With these plots in place, the study commenced on the first night of the first study arribada and concluded at the end of the incubation period of the second arribada. Nesting behaviour was monitored each half an hour all night within the plots during the multi-day arribada events. Following arribada convention, the team began recording data as soon as 1000 females were present on the beach and stopped upon the marked drop in females that signals the end of the event. During an arribada, the team recorded turtle behaviour: digging, laying eggs, covering nests and (probable) destroying of nests. Nest destruction is defined as observing a female unearthing another female’s eggs and laying or covering her nest amidst freshly broken eggs. Since the entire nesting process takes about 45 minutes, the team observed every turtle present. To avoid double-counting, females were marked with chalk and maps were drawn.

After the first arribada, plots were fenced to hinder unobserved solitary female entrance that would change the nest density. Large links allowed hatchlings from prior nesting to exit; however, there were effectively no nests in the ground at the start of the study. Plots were re-opened during the second arribada and then re-blocked after its end.

The sheer volume of turtles has long made meaningful estimation during arribadas difficult. Researchers should start off investigations by considering the most meaningful way to represent variables of interest. In order to answer questions about nest density or destruction, we first had to interpret behavioural observations.

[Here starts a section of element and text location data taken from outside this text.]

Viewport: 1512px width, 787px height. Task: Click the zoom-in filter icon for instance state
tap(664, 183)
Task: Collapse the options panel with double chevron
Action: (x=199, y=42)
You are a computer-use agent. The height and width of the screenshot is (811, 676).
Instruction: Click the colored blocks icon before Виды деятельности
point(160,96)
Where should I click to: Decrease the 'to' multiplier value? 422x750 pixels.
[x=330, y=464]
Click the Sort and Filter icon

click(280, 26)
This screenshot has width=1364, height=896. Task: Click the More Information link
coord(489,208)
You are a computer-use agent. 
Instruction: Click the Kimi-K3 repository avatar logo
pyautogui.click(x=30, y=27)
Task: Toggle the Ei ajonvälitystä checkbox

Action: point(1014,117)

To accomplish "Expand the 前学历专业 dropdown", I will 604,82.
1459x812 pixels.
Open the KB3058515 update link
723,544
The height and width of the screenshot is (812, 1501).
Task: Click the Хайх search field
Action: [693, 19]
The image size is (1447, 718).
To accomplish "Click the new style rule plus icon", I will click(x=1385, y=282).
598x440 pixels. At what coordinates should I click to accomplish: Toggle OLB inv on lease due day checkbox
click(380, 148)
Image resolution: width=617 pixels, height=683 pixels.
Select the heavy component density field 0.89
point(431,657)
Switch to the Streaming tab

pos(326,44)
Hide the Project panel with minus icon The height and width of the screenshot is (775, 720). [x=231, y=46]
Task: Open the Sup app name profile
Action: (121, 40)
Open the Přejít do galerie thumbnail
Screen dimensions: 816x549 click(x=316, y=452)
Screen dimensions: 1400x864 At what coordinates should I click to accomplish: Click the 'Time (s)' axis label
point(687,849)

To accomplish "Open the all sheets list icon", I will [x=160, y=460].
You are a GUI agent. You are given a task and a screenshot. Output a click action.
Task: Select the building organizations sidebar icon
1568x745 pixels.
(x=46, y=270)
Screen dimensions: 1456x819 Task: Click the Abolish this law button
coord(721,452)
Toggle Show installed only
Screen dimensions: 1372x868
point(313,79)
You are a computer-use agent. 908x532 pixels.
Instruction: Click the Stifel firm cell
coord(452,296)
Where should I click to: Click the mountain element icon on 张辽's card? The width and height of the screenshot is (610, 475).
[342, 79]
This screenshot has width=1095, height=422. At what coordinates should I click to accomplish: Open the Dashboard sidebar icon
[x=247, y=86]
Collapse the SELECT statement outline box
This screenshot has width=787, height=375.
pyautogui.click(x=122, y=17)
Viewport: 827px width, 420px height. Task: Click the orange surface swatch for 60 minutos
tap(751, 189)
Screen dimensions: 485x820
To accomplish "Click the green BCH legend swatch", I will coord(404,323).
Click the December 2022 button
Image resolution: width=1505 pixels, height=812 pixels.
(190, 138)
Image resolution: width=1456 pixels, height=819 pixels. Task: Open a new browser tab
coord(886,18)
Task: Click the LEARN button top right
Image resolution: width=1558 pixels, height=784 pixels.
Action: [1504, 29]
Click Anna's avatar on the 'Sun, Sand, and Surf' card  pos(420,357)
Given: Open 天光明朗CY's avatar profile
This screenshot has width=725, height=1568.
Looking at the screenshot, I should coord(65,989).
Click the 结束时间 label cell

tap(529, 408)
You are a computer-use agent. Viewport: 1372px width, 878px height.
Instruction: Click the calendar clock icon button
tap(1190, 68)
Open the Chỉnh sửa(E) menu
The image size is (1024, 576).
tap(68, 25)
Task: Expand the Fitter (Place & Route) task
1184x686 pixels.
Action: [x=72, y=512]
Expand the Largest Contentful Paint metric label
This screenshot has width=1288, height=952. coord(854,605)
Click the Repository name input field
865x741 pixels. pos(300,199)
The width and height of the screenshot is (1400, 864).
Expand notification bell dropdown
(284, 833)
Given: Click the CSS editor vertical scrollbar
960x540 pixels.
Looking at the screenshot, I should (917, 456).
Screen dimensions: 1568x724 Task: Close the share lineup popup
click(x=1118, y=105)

Nest destruction can be interpreted in a number of ways. Ideally, we would be able to follow what happens to each individual egg. In doing so, we would be able to determine the exact impact of destruction if we could estimate the percentage of eggs in each clutch being destroyed. Unfortunately, it is very difficult to observationally follow destruction of individual eggs. Other studies echo the difficulty in empirically obtaining more specific egg level destruction estimates: “the proportion of the eggs destroyed for an excavated nest is impossible to estimate directly” (Girondot et al., 2002). The next option could be defining destruction at the nest level. What percentage of nests laid are later damaged by females? One classic study placed ribbons inside marked nests and categorized the nests as destroyed if the ribbon appeared above ground (Cornelius et al., 1991). Given the volume of sand upheaval, as well as turtle and human activity across the Escobilla beach, I concluded that this method would be insufficiently exact. The other tricky aspect is that turtles may be digging up eggs from multiple nests. In order to thoroughly evaluate at the nest level, one needs to have a way to distinguish eggs from different nests, such as by a controlled experiment where eggs are pre-labelled. Otherwise, one needs to excavate the nests immediately to attempt to determine egg origins, which may negatively impact on subsequent hatching success, or assume that eggs destroyed reflect at least one impacted nest and leave it at that. The representation we ultimately opted for looks at destruction at the turtle level. What percentage of turtles observed in study plots dig up eggs? Since individual eggs from nests are destroyed, not entire nests, we did not interpret destruction to indicate a net loss of a nest and therefore opted not to change our estimates of nest density with each destruction event.

Initial results

Turtles nested in 26 plots over two study arribadas, from August 14th to18th (1st Arribada) and from August 27th to September 4th, 2009 (2nd Arribada). These 26 plots were between station markers 8 and 25.5 on the beach, representing a lateral distance of roughly 1.75km. A total of 1293 turtles were observed over all the plots for both arribadas (Table 1).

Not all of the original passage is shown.